It began as an audacious side project. Three dads and an uncle got together to make a personalized book for children. The Little Boy/Girl Who Lost His/Her Name, in which any child’s name, thanks to some nifty algorithms, dictates the plot turns, became a surprise hit. It was the bestselling picture book in the U.K. last year. This week, it topped a million copies sold worldwide (to actual customers, mind you, not retailers).
How do you follow up that sort of debut? Lost My Name, the London startup that grew out of the project—part tech company, part book publisher, and backed by Google Ventures and others—just launched its second personalized tale, The Incredible Intergalactic Journey Home. “I like to think it’s the most technically ambitious book ever created,” says co-founder Asi Sharabi.
That’s quite a claim. But he makes a compelling case, one that would have certainly blown the mind of Johannes Gutenberg.
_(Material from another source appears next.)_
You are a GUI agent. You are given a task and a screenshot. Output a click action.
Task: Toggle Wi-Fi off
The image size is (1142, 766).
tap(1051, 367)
This time, a lost boy or girl navigates his or her way from outer space back home. Spoiler alert: to the reader’s actual home. The wayward space ship swoops into his or her city and arrives in the child’s neighborhood. The image, the book’s big reveal, incorporates the corresponding satellite photos. That degree of personalization required even more algorithms and developers than Lost My Name’s first book, along with help from NASA, Microsoft, satellite makers, and other unlikely children’s book partners.
“Everything was about 10 times more complex than we imagined,” says Sharabi, a former marketing executive. “There was no benchmark. No one had done any of this before.”
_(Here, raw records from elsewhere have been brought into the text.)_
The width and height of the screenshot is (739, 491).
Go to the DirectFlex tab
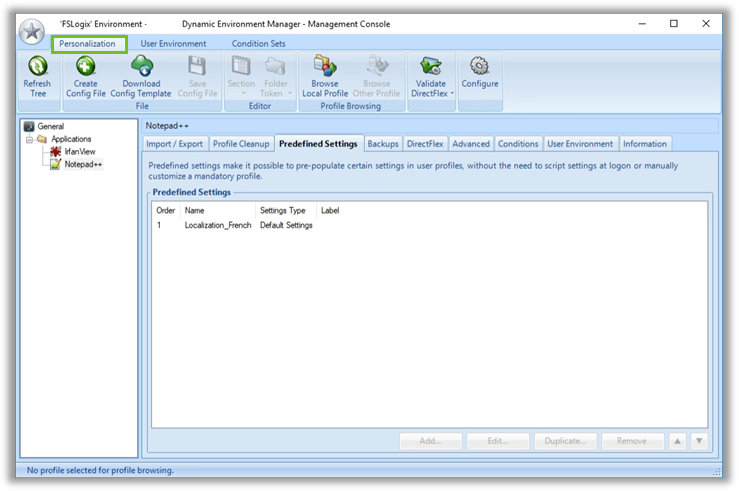pyautogui.click(x=425, y=144)
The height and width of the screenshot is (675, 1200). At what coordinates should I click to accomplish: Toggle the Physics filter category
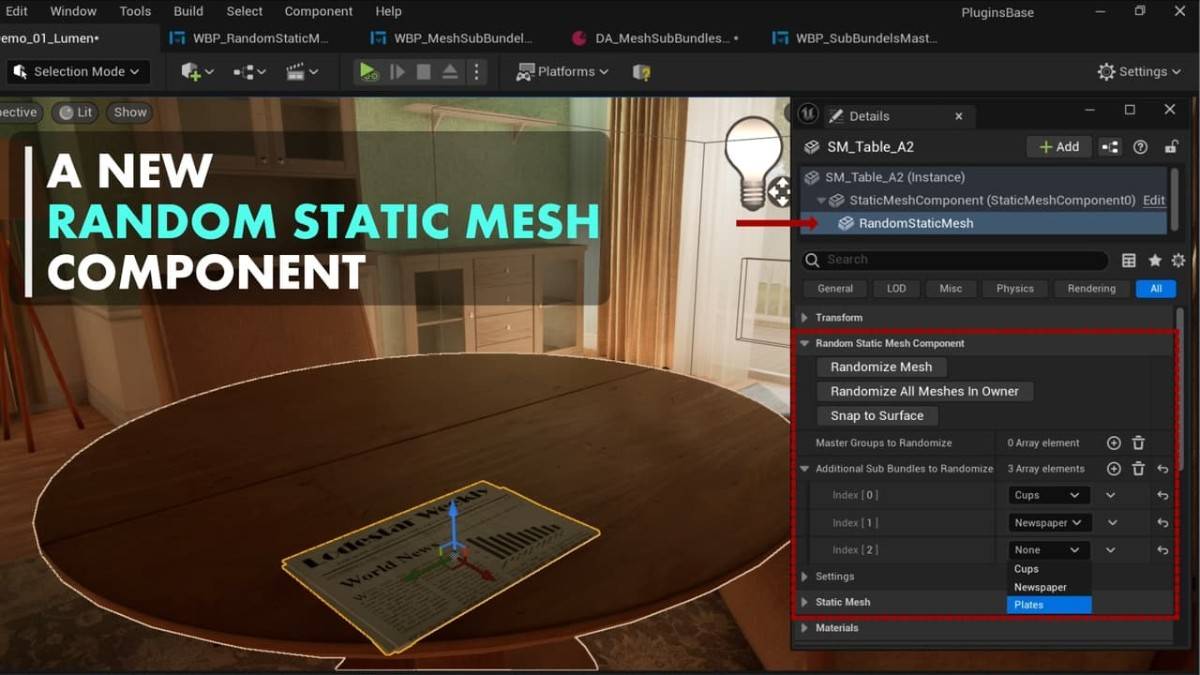1014,288
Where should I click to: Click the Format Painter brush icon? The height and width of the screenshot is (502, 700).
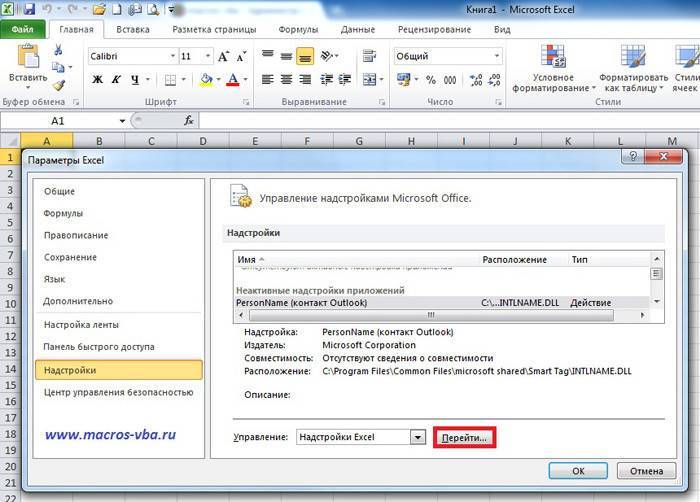(x=59, y=85)
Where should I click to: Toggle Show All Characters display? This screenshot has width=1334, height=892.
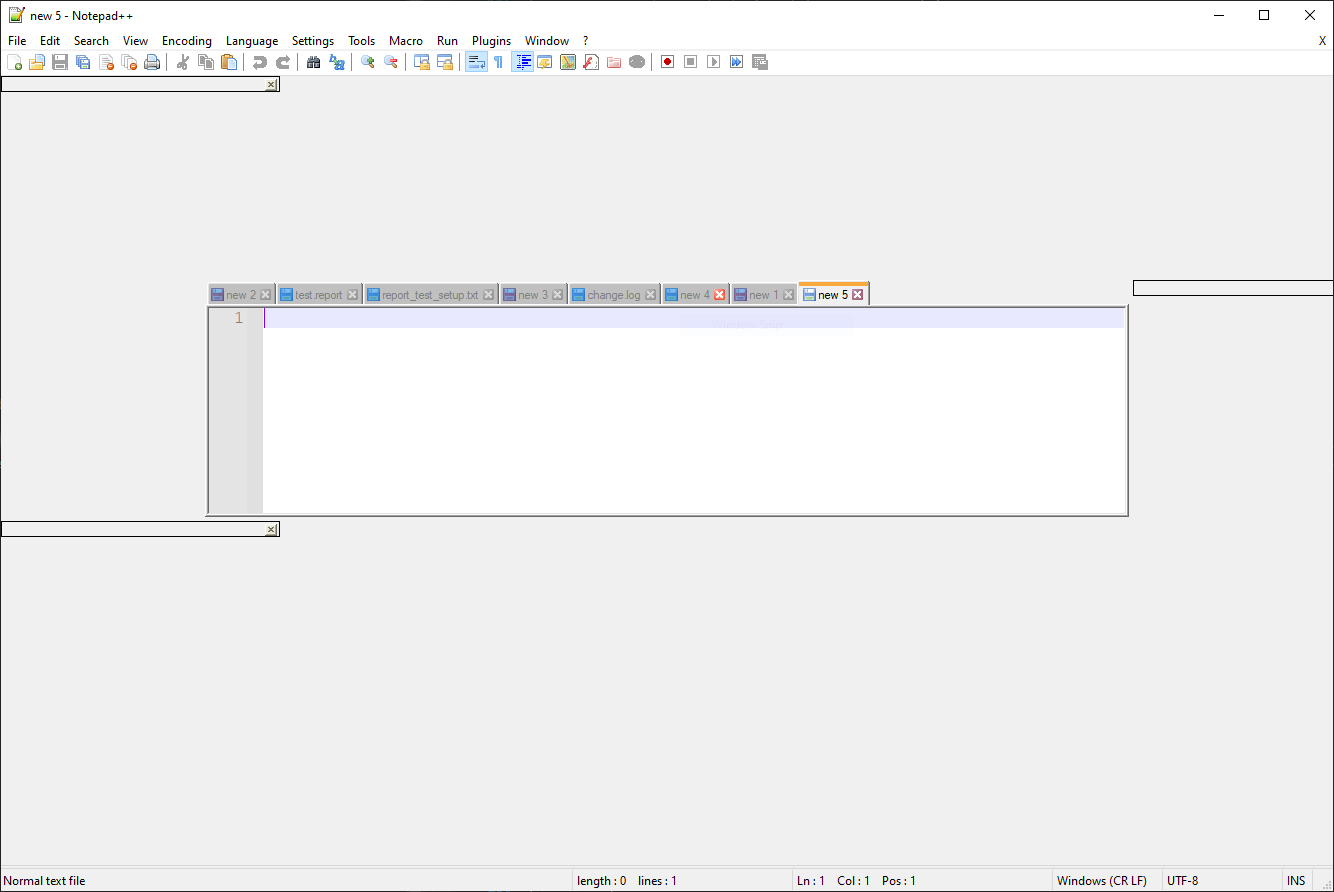coord(498,61)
Today, The Incredible Intergalactic Journey Home journeys into space. It’s one of seven books aboard a rocket bound for the International Space Station as part of the Global Space Education Foundation’s Story Time from Space program. Astronauts record themselves reading the stories in zero gravity. Teachers nationwide play the videos for students.
When I visited Lost My Name’s East London offices last summer, the book was still a work in progress. Walls and cubicles featured pencil sketches, illustrations, and storyboards by co-founder Pedro Serapicos, the company’s resident artist. A little boy or girl named after the child and accompanied by a lemonade-slurping robot named Hubble was racing by meteors and planets and eventually standing outside a front door featuring the child’s actual house number.
To the Lost My Name team, personalization should be an emotionally resonate experience that’s organic to the story, not a mere gimmick. Their first book followed the reader’s elaborate search for his or her name. For the new book, says Sharabi, “We started by asking what are the other universally personal elements that are a strong part of a child’s identity? Home and locality. My place in the universe. Ultimately, it’s this sense of belonging.”
The company held a hackathon where more than a dozen developers brainstormed about possible technology and data to explore locality, from the position of satellites to satellite images of the Earth. “We wanted the wildest, craziest ideas for personalization, but we don’t want to use technology for the sake of technology,” Sharabi says. “We go back to the absolute roots of what makes a brilliant story.”
David Cadji-Newby, a former BBC comedy writer, is the author and official story guardian. “He’s the one who says, ‘Guys, this may not have been done before, but it doesn’t serve the narrative,’ ” says Sharabi. “The goal was adding to the story different magic moments enabled by technology.”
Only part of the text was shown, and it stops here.